|First posted 3/17/2021.|
Writer(s): John Lennon, Paul McCartney (see lyrics here)
Released: July 19, 1965
First Charted: July 29, 1965
Peak: 13 US, 13 CB, 11 HR, 1 CL, 13 UK, 11 CN, 18 AU (Click for codes to singles charts.)
Sales (in millions): 1.0 US, 0.99 UK, 1.99 world (includes US + UK)
Airplay/Streaming (in millions): 2.0 radio, 114.4 video, -- streaming
Awards: (Click on award for more details).
About the Song:
This wasn’t just the title song for the Beatles’ second film; this “was John Lennon in the psychiatrist’s chair.” KL Writer Ian MacDonald called it “the first crack in the protective shell Lennon had abuilt around his emotions during the Beatles’ rise to fame.” WK As Lennon said in a 1980 Playboy interview, “The whole Beatles thing was just beyond comprehension. I was subconsciously crying out for help.” WK “I didn’t realize it at the time; I just wrote the song because I was commissioned to write it for the movie.” KL
John Lennon and Paul McCartney had agreed at the onset of the Beatles to share writing credits on their compositions, but this was primarily by John. Paul did, however, provide the countermelody arrangement. WK Paul has also said he didn’t realize until years later that the song was actually John calling out for help. SF In a 1970 interview with Rolling Stone, Lennon said of this and “Strawberry Fields Forever” that “they were the ones I always considered my best songs. They were the ones I really wrote from experience and not projecting myself into a situation and writing a nice story about it.” BR1
trailer for the movie
However, he also said, “I don’t like the recording that much; we did it too fast trying to be commercial.” BR1 Critic Dave Marsh disagreed, saying, “’Help!’ isn’t a compromise; it’s bursting with vitality…[Lennon] sounds triumphant, because he’s found a group of kindred spirits who are offering the very spiritual assistance and emotional support for which he’s begging.
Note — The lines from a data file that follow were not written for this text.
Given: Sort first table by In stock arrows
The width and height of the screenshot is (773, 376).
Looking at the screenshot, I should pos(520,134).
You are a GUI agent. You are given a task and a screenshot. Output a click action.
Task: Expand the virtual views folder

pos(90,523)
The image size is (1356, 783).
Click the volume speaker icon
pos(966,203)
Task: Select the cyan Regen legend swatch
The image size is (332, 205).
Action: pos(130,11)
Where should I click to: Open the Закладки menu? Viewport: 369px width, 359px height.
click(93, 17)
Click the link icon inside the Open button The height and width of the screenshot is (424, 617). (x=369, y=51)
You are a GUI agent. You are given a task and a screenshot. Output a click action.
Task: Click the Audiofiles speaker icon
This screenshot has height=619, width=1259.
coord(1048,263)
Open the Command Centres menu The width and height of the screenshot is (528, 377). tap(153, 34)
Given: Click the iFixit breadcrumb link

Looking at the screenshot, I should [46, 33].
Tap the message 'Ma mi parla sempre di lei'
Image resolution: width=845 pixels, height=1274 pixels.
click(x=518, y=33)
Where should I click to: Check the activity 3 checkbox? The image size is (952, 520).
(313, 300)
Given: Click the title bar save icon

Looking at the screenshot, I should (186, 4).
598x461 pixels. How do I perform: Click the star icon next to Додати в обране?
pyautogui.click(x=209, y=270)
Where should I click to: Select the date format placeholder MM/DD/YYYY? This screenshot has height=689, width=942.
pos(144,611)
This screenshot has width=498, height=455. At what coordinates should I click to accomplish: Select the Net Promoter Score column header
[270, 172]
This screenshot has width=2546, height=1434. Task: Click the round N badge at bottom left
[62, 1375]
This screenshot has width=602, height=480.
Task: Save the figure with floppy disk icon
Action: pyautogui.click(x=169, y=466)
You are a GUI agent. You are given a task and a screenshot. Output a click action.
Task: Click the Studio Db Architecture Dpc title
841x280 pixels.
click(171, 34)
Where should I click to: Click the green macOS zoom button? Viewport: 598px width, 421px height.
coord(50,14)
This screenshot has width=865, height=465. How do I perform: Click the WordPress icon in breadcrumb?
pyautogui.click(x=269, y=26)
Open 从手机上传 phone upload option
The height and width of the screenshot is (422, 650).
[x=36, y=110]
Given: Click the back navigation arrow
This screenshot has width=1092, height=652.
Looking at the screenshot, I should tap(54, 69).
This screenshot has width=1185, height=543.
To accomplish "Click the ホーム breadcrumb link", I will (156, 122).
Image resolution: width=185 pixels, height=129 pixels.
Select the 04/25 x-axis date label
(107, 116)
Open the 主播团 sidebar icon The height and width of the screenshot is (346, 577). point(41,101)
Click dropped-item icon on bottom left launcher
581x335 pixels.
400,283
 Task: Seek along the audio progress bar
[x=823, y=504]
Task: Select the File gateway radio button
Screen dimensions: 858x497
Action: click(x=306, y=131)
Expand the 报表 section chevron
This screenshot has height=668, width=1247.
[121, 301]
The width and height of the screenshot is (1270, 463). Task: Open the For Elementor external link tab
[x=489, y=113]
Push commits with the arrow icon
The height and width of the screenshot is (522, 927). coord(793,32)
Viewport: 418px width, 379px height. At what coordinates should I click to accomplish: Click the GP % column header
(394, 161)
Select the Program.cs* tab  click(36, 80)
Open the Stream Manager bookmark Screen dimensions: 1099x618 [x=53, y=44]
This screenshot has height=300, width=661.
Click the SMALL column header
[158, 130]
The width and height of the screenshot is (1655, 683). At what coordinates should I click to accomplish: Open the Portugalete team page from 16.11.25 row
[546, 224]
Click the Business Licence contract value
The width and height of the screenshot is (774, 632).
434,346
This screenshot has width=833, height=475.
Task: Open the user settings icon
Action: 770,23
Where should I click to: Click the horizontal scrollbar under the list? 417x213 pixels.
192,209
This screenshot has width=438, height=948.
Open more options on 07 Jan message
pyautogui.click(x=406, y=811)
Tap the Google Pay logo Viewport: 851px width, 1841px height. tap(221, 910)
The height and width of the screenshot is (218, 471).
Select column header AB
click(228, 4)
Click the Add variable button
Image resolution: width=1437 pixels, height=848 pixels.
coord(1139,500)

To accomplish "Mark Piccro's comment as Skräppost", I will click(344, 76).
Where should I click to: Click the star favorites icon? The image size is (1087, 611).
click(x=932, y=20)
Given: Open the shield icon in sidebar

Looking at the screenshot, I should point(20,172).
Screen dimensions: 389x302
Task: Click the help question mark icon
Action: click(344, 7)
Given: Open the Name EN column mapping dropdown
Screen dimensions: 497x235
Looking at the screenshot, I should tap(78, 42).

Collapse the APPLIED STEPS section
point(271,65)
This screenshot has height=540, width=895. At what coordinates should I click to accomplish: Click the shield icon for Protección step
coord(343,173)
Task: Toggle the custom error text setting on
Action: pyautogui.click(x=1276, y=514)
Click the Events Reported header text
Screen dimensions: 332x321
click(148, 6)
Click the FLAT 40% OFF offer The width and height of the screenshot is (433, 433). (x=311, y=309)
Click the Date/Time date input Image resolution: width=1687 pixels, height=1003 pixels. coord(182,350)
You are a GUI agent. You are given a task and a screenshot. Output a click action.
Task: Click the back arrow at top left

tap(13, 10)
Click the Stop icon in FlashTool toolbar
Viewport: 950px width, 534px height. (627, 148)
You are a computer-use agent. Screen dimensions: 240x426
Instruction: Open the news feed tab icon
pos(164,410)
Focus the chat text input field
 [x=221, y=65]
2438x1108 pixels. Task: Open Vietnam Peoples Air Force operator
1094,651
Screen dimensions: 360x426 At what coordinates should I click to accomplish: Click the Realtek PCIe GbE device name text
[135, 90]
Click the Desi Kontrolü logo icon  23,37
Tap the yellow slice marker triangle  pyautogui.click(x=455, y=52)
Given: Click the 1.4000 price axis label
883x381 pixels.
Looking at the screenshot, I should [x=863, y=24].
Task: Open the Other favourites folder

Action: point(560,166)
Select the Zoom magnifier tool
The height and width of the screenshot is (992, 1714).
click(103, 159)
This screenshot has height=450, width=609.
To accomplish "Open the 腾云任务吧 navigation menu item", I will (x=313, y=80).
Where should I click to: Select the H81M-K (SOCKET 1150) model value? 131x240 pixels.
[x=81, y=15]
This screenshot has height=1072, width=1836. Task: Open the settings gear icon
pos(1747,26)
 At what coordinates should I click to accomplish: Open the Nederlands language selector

Paul's echoing harmonies, Ringo's jaunty drums, the boom of George's guitar speak to the heart of Lennon's passion, and though they cannot cure the wound, at least they add a note of reassurance that he's not alone with his pain.” WK For an idea what the song could sound like slowed down, check out Tina Turner’s recording on her 1984 Private Dancer album.
The song was nominated for Grammys for Contemporary Rock & Roll Group Performance and Vocal Group Performance as well as an Ivor Novello Award. It didn’t win any of them, but was inducted in the Grammy Hall of Fame in 2008.